Sicher in Sicherheit

Eigentlich fühle ich mich recht sicher in Costa Rica.

Aber immer wieder machen mich Kommentare von Ticos stutzig und lassen mich daran zweifeln, weiter draußen auf der freien Straße meine Kamera auszupacken um hier und dort ein Foto zu schießen.

Meine Spanischlehrerin Olma berichtete pro Unterrichtsstunde mindestens von einer gefährlichen Situation, in die man sich nicht begeben sollte. Ich habe das immer ein wenig belächelt, bis sie dann erzählte, dass ein Freund von ihr erschossen wurde. Peng! Er ist auf der Straße verblutet, weil es zu wenige Krankenwagen in Costa Rica gibt und dieser nicht schnell genug kam. Und warum haben sie ihn angeschossen? Weil wohl jemand anderes sein Fahrrad haben wollte…
Olma wurde noch nie überfallen.

Auf dem Campus erzählte mir gestern eine deutsche Kommilitonin, dass ihr am Montag am ersten Schultag in der Mensa das Handy aus der Tasche gestohlen wurde. Vor dem Bezahlen war es noch da, nach dem Essen am Tisch dann plötzlich nicht mehr auffindbar. Und das, obwohl sie eigentlich gut darauf geachtet hatte.
Sie wurde bestohlen aber noch nicht überfallen.

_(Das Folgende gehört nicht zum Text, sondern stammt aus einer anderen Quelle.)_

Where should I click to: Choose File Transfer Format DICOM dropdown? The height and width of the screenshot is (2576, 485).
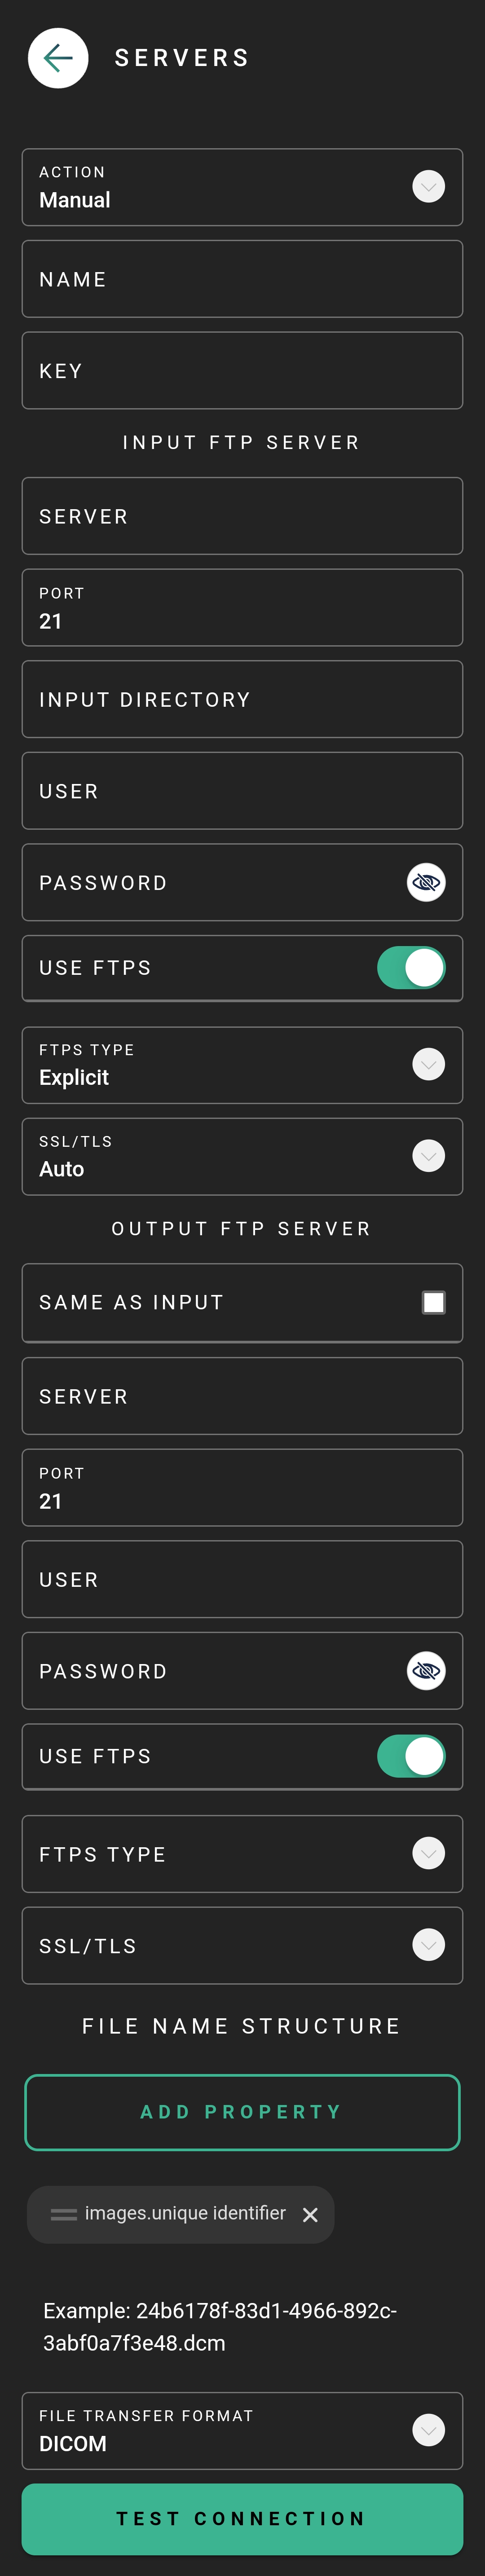point(242,2430)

Tamara aus dem Fotokurs rollte mit den Augen, als sie erfuhr, dass wir jede Woche in der Uni Fotoaufgaben meistern werden. Ihre Kamera mit in den Kurs zu nehmen ist ihr viel zu riskant, weil sie diese ja dann abends im Dunkeln auch wieder heile nach Hause bringen müsste. Unser Kurs geht von 17:00 – 20:50 Uhr, um 17:47 Uhr geht die Sonne unter. Das schreit förmlich nach einem Überfall, sagt sie. Auch in anderen Kursen äußern Studenten diese Bedenken.
Tamara wurde noch nie überfallen.

Annette aus Amerika hingegen, welche ich im Hostel kennengelernt habe und die hier in San José seit einem Jahr arbeitet, geht nachts raus. Ihr ist egal, was alle Ticos sagen und sie stört sich nicht an ängstlichen Kommentaren.
Bisher wurde auch sie noch nicht überfallen.

In dem Erfahrungsbericht einer anderen Austauschstudentin habe ich gestern gelesen, dass sie zunächst nicht daran geglaubt hat, dass es hier gefährlich sein könnte. dann aber an einem dunklen Abend doch überfallen wurde. Ab diesem Tag versteckte sie immer zumindest das Handy in der Hosentasche und ein wenig Geld im BH oder im Schuh. „Wenn man überfallen wird, wird einem meist der gesamte Rucksack oder die Tasche abgenommen. Beherzigt man die Tipps, dann bleibt einem wenigstens noch ein Minimum und man kann sich ins nächste Taxi retten.“, berichtet sie.
Sie wurde überfallen und bestohlen.

 

Aber was mache ich denn nun?
Auch ich habe noch keine annähernd gefährliche Situation erlebt. Habe ich mich bisher richtig verhalten, oder in letzter Sekunde einfach Glück gehabt und es gar nicht bemerkt?
Meine Kamera, auch wenn sie nicht mit einer riesigen Spiegelreflexkamera zu vergleichen ist, passt nun mal weder in den Schuh, noch in den BH. Mit meiner großen Spiegelreflexkamera habe ich mich noch nicht eine Minute vor die Tür getraut. Sie ist seit meiner Ankunft in Costa Rica noch immer brav in der gepolsterten Tasche, welche mittlerweile ganz hinten im Schrank steht, und fühlt sich vermutlich wie im Winterschlaf. Alle Logos habe ich bereits seit dem Kongo, in dem es ein ähnliches Gefühl war draußen zu fotografieren, mit schwarzem Tape überklebt, um sie wenigstens ein müh weniger wertvoll aussehen zu lassen.